**SET TASK:** Identify every line in the records below that contains the word "computer", and copy each of those lines.

**EXERCISE MATERIAL:**
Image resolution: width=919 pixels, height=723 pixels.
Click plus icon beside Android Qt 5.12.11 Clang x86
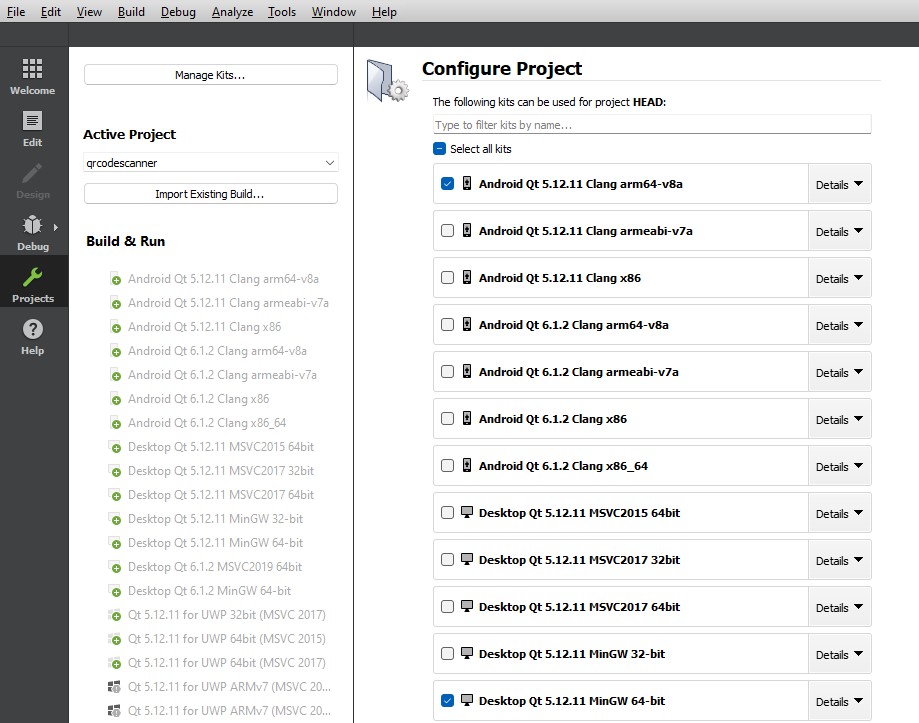pyautogui.click(x=116, y=328)
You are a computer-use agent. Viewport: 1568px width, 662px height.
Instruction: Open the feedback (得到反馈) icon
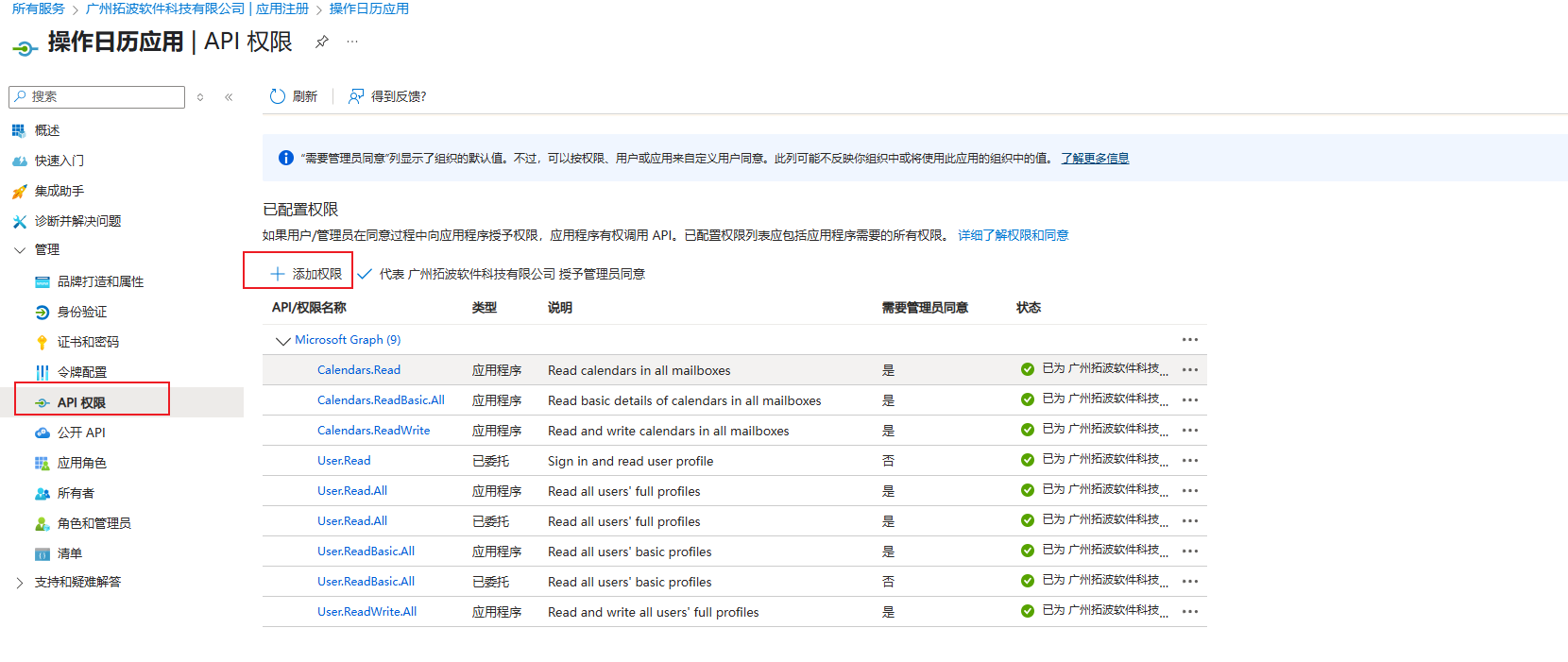[356, 96]
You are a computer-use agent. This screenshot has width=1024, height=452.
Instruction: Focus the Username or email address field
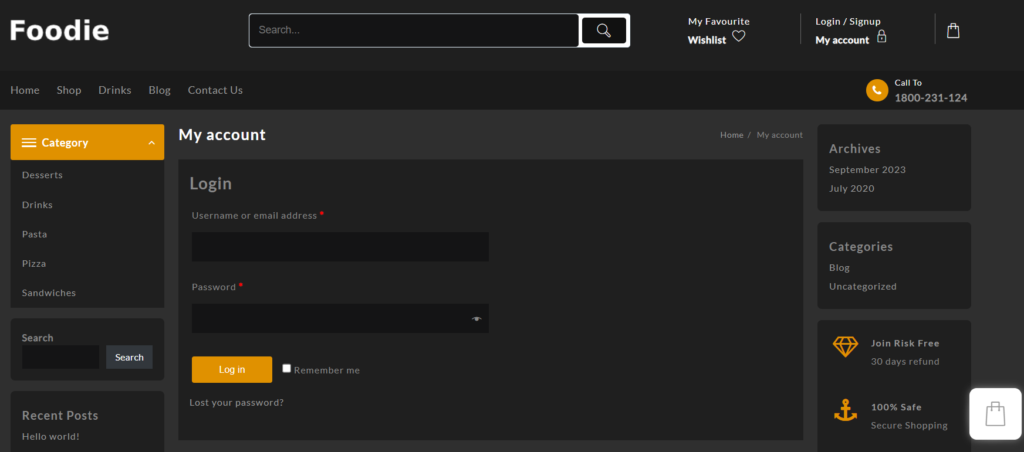coord(340,247)
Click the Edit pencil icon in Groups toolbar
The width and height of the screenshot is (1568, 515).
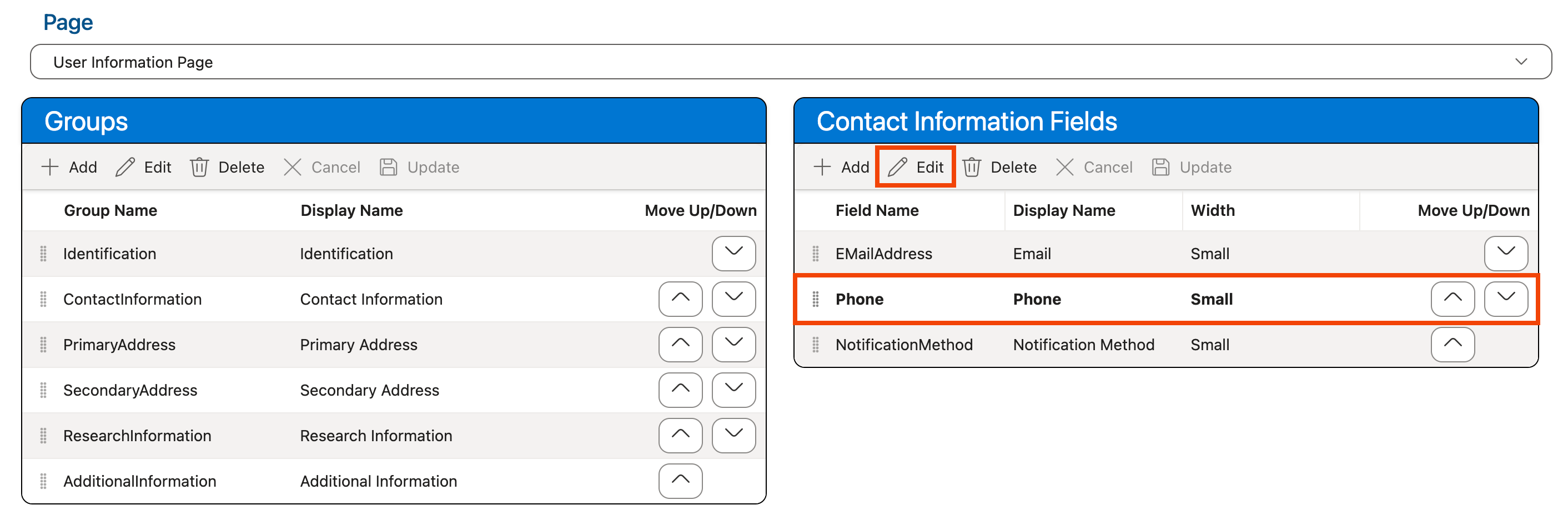pos(126,166)
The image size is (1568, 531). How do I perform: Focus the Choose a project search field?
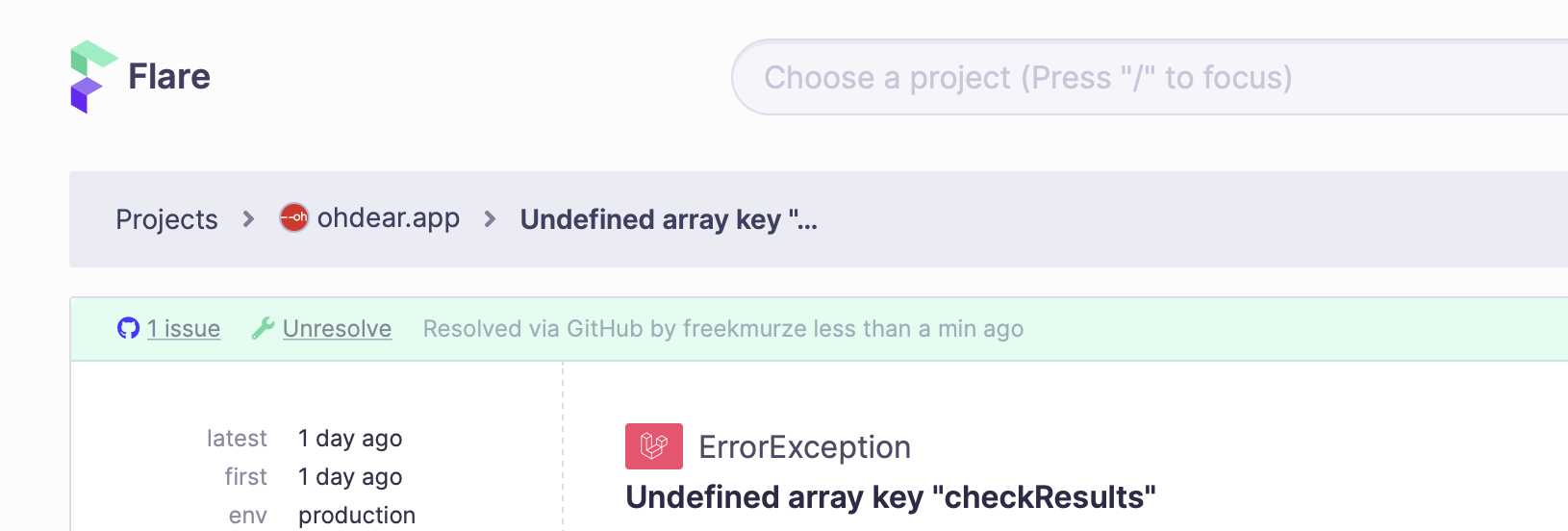(1150, 77)
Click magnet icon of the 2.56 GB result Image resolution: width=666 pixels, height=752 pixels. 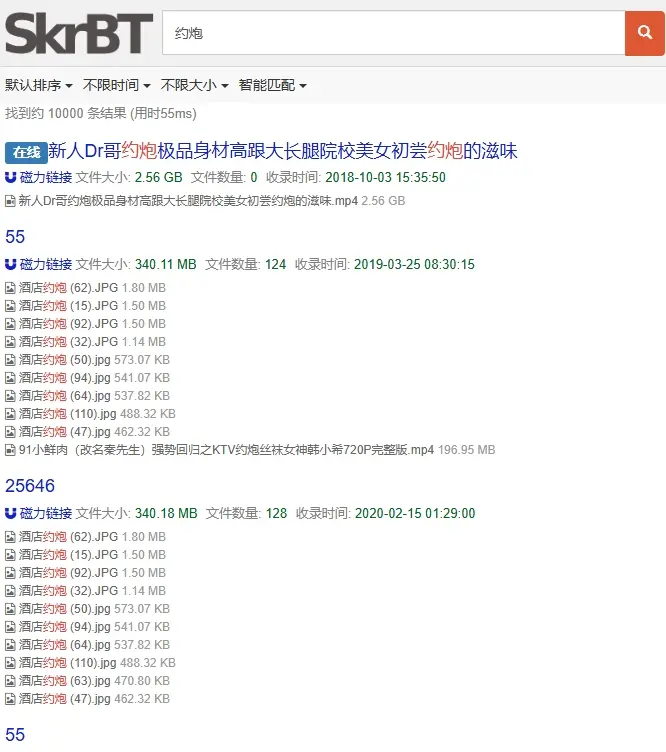[10, 178]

**REPLY:**
You are a computer-use agent. Viewport: 1568px width, 662px height.
You are a computer-use agent. This screenshot has width=1024, height=452.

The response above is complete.